The month ended with a spell of what the English call “frightful heat.” It was quite warm weather, and we sat a good deal on the little balcony that juts out from my window over the front door. Farley Street is quiet and rather out of the line of general traffic, so we had chairs and a table there, and used to have tea served under the one palm, which was all there was room for. We could not have visitors there, for it opened out of my bedroom. So our tea-parties on the balcony were strictly family affairs—just Cassius, and Elaine, and I.
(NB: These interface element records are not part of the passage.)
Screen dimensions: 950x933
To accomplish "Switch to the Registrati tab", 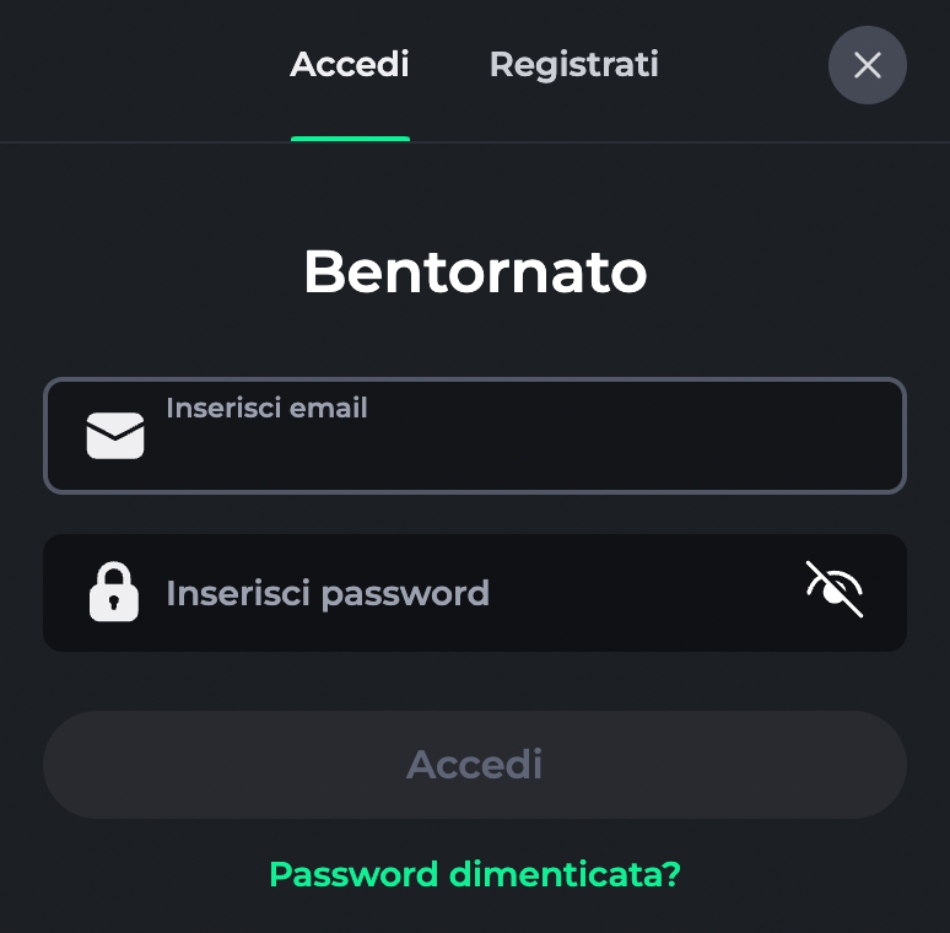I will click(x=574, y=65).
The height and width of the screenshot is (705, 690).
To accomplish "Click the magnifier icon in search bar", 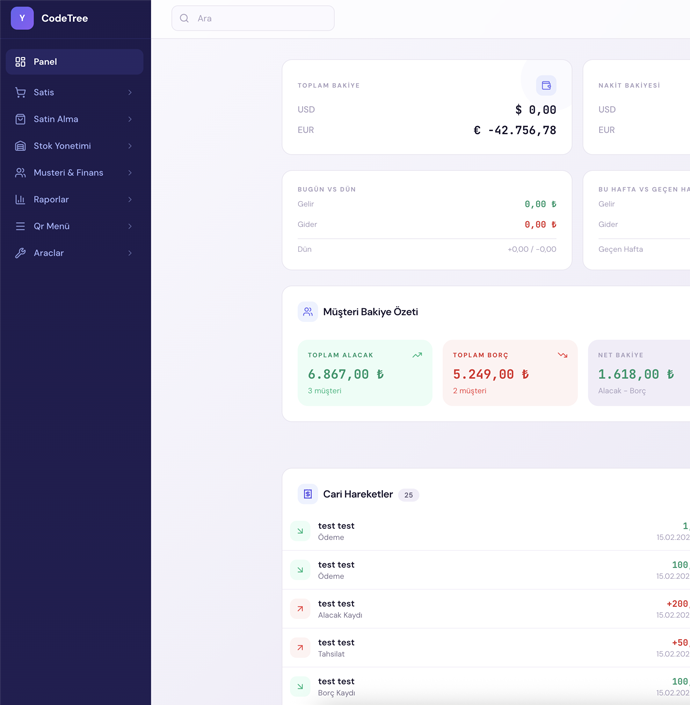I will tap(185, 18).
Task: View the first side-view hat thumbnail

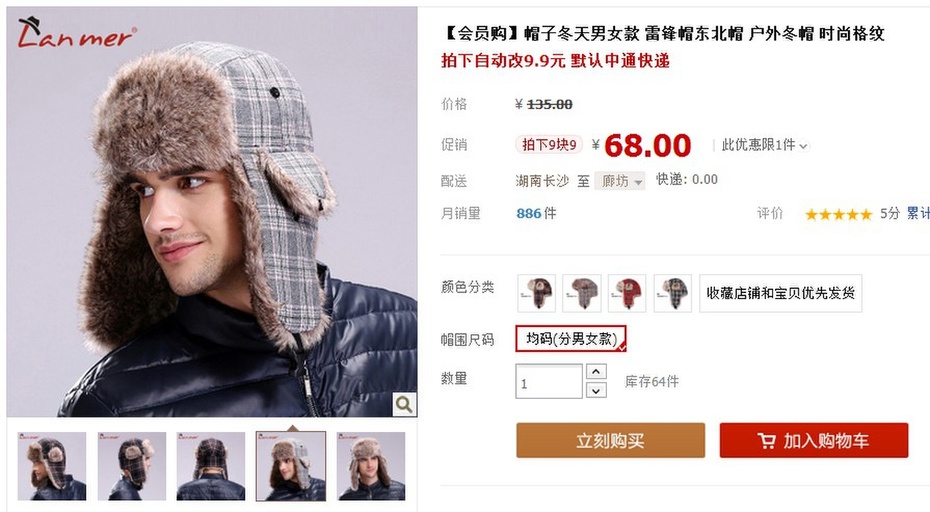Action: click(x=52, y=466)
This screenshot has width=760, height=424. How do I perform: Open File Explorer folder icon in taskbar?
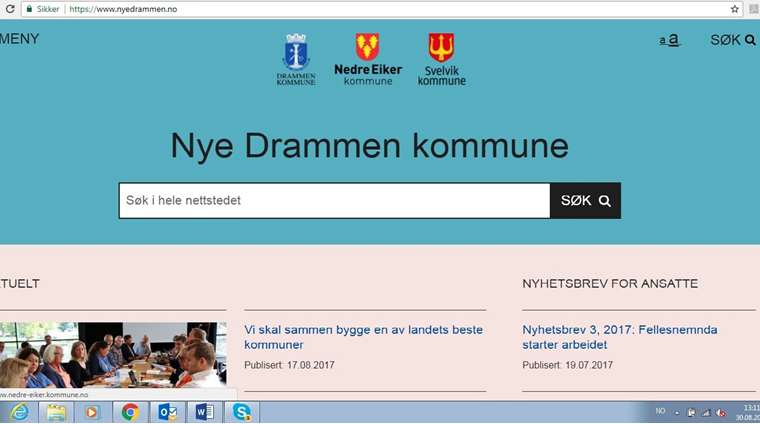click(x=56, y=412)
The last day of the month was really very warm. Every door in the house was open, and the servants went about gasping, with their faces crimson. I dined at home alone that evening, as one of the members of the Box, Tub, and Cordage Company was in London, at the Carlton, and Cassius was dining with him. I did not expect him home till late, as there would be lots to talk over.
I had not felt well all day. The heat had given me a headache, and after dinner I lay on the sofa in the sitting-room, feeling quite miserable. Only a few of the lamps were lit, and the house was dim and extremely quiet. Being alone that way in the half dark got on my nerves, and I decided I’d go up-stairs and go to bed early. I always did hate sitting about by myself, and now more than ever, with the diamonds on my conscience.
Our stairs are thickly carpeted, and as I had on thin satin slippers and a crêpe tea-gown I made no noise at all coming up. I always have a light burning in my room, so when I saw a yellow gleam below the door I did not think anything of it, but just softly pushed the door open and went in. Then I stopped dead where I stood. A man with a soft felt-hat on, and a handkerchief tied over the lower part of his face, was standing in front of the bureau!
He had not heard me, and for a moment I stood without making a sound, watching him. The two gas-jets on either side of the bureau were lit, and that part of the room was flooded with light. Very quickly and softly he was turning over the contents of the drawers, taking out laces, gloves, and veils, throwing them this way and that out of his way, and opening every box he found. My heart gave a great leap when I saw him seize upon the jewel-box, and my mouth, unfortunately, emitted some kind of a sound—I think it was a sort of gasp of relief, but I’m not sure.
Whatever it was, he heard. He gave a start as if he had been electrified, raised his head, and saw me. For just one second he stood staring, and then he said something—of a profane character, I think—and ran for the balcony.